Data items:
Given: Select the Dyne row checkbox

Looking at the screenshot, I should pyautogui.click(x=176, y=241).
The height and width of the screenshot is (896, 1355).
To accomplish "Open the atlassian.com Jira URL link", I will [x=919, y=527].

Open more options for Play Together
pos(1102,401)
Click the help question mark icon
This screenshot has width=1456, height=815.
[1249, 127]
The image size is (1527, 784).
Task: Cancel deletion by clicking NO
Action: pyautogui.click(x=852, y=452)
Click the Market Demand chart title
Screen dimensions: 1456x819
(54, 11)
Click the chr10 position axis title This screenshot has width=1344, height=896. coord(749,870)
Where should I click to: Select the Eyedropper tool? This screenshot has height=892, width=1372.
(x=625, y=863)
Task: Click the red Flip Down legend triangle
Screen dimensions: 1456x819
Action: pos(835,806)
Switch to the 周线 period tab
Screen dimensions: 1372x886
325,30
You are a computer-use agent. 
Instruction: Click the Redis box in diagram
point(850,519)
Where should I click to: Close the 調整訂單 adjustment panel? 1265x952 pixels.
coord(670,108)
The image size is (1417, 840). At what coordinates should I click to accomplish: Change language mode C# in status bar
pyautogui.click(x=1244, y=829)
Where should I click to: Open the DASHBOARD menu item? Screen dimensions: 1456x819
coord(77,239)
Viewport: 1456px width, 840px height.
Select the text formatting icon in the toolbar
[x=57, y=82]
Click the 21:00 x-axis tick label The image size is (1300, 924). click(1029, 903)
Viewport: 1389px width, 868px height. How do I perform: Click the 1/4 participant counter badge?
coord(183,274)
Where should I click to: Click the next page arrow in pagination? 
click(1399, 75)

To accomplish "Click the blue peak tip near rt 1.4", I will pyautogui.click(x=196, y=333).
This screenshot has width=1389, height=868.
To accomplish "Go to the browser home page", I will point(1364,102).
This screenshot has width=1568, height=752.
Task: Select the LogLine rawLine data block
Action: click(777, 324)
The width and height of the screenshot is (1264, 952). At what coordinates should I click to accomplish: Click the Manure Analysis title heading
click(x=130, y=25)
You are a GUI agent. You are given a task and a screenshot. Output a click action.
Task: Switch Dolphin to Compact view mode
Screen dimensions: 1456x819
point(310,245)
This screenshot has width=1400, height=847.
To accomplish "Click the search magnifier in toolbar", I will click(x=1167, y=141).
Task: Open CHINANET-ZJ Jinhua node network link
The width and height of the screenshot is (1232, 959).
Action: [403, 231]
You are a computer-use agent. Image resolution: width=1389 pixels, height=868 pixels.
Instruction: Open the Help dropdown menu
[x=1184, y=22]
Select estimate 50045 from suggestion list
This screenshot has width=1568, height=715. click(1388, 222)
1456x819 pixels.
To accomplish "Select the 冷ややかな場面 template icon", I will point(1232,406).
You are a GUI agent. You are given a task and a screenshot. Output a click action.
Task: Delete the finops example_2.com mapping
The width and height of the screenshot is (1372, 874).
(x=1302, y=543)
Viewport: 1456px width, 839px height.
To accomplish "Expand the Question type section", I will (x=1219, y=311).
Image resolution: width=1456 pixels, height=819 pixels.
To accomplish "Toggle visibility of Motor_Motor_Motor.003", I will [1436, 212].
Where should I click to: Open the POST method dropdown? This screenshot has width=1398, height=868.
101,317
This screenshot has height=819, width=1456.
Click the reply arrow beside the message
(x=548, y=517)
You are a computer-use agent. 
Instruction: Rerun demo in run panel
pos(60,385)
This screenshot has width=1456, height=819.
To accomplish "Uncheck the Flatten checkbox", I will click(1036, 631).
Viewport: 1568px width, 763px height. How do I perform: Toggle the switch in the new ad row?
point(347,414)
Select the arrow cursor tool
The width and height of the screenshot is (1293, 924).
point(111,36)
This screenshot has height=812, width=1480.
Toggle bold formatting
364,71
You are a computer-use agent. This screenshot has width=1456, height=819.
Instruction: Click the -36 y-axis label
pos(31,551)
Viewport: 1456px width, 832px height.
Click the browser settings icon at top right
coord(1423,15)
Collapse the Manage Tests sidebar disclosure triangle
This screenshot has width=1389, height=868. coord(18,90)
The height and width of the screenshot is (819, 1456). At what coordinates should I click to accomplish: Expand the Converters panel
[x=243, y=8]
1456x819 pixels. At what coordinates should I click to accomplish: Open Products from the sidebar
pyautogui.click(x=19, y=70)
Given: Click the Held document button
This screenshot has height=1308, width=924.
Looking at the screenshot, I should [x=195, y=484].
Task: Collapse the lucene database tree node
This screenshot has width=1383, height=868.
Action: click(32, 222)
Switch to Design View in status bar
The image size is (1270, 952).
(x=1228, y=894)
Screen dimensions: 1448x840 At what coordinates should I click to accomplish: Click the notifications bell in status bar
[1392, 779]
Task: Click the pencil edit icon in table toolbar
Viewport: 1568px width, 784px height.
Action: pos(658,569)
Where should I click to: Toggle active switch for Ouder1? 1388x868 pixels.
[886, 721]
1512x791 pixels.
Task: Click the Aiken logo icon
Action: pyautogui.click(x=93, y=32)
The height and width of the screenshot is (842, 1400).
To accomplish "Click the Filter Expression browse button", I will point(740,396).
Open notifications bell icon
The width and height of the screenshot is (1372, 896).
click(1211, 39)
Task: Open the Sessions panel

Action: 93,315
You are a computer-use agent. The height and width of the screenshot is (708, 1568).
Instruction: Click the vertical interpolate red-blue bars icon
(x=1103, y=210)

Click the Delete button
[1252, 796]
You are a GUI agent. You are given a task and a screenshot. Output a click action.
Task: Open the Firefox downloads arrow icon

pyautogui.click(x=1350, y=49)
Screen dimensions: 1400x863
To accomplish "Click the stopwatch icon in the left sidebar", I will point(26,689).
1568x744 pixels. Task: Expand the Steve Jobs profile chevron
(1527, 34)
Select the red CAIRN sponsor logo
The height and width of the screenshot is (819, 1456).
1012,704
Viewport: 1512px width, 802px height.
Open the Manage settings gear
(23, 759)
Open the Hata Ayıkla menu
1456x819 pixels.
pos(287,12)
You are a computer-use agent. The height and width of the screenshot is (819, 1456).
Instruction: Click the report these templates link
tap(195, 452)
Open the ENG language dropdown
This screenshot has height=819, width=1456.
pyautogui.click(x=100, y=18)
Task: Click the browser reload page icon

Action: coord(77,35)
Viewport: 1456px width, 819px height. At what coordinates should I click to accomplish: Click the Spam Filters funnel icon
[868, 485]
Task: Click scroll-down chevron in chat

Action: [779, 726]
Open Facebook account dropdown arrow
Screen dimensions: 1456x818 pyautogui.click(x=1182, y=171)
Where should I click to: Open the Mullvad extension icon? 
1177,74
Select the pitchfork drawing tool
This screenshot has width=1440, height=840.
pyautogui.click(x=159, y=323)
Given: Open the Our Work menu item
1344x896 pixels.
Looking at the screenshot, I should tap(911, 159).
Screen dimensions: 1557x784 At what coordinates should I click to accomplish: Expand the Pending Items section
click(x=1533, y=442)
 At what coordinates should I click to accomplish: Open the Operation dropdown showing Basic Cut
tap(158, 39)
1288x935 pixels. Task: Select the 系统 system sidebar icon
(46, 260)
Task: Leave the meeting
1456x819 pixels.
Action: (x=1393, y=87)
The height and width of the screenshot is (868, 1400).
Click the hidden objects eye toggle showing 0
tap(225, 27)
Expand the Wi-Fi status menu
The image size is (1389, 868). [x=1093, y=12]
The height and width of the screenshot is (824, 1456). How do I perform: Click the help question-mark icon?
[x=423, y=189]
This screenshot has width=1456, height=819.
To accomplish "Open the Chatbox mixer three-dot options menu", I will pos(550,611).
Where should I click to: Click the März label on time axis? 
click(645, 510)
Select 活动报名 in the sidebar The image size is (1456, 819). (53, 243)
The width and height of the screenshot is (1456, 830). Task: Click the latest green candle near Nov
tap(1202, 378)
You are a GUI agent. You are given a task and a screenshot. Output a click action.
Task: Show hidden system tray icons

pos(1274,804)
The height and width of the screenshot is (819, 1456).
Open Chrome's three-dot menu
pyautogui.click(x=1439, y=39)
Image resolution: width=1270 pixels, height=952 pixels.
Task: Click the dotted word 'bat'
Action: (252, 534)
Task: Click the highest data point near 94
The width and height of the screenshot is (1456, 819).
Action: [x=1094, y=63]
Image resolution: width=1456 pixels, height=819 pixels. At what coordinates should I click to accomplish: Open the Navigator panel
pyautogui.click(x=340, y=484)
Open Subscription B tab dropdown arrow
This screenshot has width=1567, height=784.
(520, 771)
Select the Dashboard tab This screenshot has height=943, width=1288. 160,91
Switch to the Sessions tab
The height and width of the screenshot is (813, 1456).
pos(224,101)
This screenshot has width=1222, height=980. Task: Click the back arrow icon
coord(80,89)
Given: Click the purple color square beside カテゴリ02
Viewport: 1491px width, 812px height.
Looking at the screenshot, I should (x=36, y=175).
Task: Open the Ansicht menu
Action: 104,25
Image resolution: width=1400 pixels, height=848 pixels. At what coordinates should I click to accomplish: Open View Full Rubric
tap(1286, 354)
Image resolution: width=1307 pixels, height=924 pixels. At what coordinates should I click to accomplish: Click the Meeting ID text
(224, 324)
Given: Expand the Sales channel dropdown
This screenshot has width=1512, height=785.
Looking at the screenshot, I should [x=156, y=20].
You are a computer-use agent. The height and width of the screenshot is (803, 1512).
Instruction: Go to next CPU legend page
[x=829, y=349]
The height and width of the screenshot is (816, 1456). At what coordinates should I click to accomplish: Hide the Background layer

** DESCRIPTION OF THE TASK **
Go to the line with "Instruction: Rerun demo in run panel" in the entries above and repeat every line from there through the line with "Viewport: 1456px width, 832px height.", exactly and with no other text.

** EXERCISE ANSWER **
Instruction: Rerun demo in run panel
pos(60,385)
This screenshot has width=1456, height=819.
To accomplish "Uncheck the Flatten checkbox", I will click(1036, 631).
Viewport: 1568px width, 763px height. How do I perform: Toggle the switch in the new ad row?
point(347,414)
Select the arrow cursor tool
The width and height of the screenshot is (1293, 924).
point(111,36)
This screenshot has height=812, width=1480.
Toggle bold formatting
364,71
You are a computer-use agent. This screenshot has width=1456, height=819.
Instruction: Click the -36 y-axis label
pos(31,551)
Viewport: 1456px width, 832px height.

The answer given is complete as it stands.